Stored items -
%%
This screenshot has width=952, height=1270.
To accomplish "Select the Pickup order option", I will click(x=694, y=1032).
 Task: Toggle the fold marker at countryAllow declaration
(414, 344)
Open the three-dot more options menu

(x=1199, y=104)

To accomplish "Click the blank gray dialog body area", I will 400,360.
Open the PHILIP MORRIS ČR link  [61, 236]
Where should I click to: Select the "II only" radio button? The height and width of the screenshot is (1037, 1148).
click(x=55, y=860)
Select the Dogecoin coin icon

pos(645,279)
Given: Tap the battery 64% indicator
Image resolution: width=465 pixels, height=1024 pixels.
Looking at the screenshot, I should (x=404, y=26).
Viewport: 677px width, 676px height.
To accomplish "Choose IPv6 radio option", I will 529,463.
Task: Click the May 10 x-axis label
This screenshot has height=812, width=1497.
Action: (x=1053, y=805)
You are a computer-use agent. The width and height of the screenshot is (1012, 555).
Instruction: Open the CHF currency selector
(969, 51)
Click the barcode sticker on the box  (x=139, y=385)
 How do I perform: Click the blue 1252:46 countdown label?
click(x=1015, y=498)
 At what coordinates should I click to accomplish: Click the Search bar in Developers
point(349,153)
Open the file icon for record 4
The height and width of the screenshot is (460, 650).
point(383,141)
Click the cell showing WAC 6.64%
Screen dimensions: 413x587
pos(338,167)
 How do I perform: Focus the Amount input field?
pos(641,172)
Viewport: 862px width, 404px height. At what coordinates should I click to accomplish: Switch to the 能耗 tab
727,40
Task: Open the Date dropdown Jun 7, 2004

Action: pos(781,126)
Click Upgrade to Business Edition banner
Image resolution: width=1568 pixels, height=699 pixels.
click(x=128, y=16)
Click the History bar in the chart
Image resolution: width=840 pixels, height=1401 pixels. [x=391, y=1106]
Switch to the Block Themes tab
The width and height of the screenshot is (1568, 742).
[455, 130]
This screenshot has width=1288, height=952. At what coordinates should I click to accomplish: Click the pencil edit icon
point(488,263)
%%
EXERCISE DETAILS - Return every record above exactly as it appears.

OUTPUT BELOW -
This screenshot has width=952, height=1270.
To accomplish "Select the Pickup order option", I will click(x=694, y=1032).
 Task: Toggle the fold marker at countryAllow declaration
(414, 344)
Open the three-dot more options menu

(x=1199, y=104)

To accomplish "Click the blank gray dialog body area", I will 400,360.
Open the PHILIP MORRIS ČR link  [61, 236]
Where should I click to: Select the "II only" radio button? The height and width of the screenshot is (1037, 1148).
click(x=55, y=860)
Select the Dogecoin coin icon

pos(645,279)
Given: Tap the battery 64% indicator
Image resolution: width=465 pixels, height=1024 pixels.
Looking at the screenshot, I should (x=404, y=26).
Viewport: 677px width, 676px height.
To accomplish "Choose IPv6 radio option", I will 529,463.
Task: Click the May 10 x-axis label
This screenshot has height=812, width=1497.
Action: (x=1053, y=805)
You are a computer-use agent. The width and height of the screenshot is (1012, 555).
Instruction: Open the CHF currency selector
(969, 51)
Click the barcode sticker on the box  (x=139, y=385)
 How do I perform: Click the blue 1252:46 countdown label?
click(x=1015, y=498)
 At what coordinates should I click to accomplish: Click the Search bar in Developers
point(349,153)
Open the file icon for record 4
The height and width of the screenshot is (460, 650).
point(383,141)
Click the cell showing WAC 6.64%
Screen dimensions: 413x587
pos(338,167)
 How do I perform: Focus the Amount input field?
pos(641,172)
Viewport: 862px width, 404px height. At what coordinates should I click to accomplish: Switch to the 能耗 tab
727,40
Task: Open the Date dropdown Jun 7, 2004

Action: pos(781,126)
Click Upgrade to Business Edition banner
Image resolution: width=1568 pixels, height=699 pixels.
click(x=128, y=16)
Click the History bar in the chart
Image resolution: width=840 pixels, height=1401 pixels. [x=391, y=1106]
Switch to the Block Themes tab
The width and height of the screenshot is (1568, 742).
[455, 130]
This screenshot has width=1288, height=952. At what coordinates should I click to accomplish: Click the pencil edit icon
point(488,263)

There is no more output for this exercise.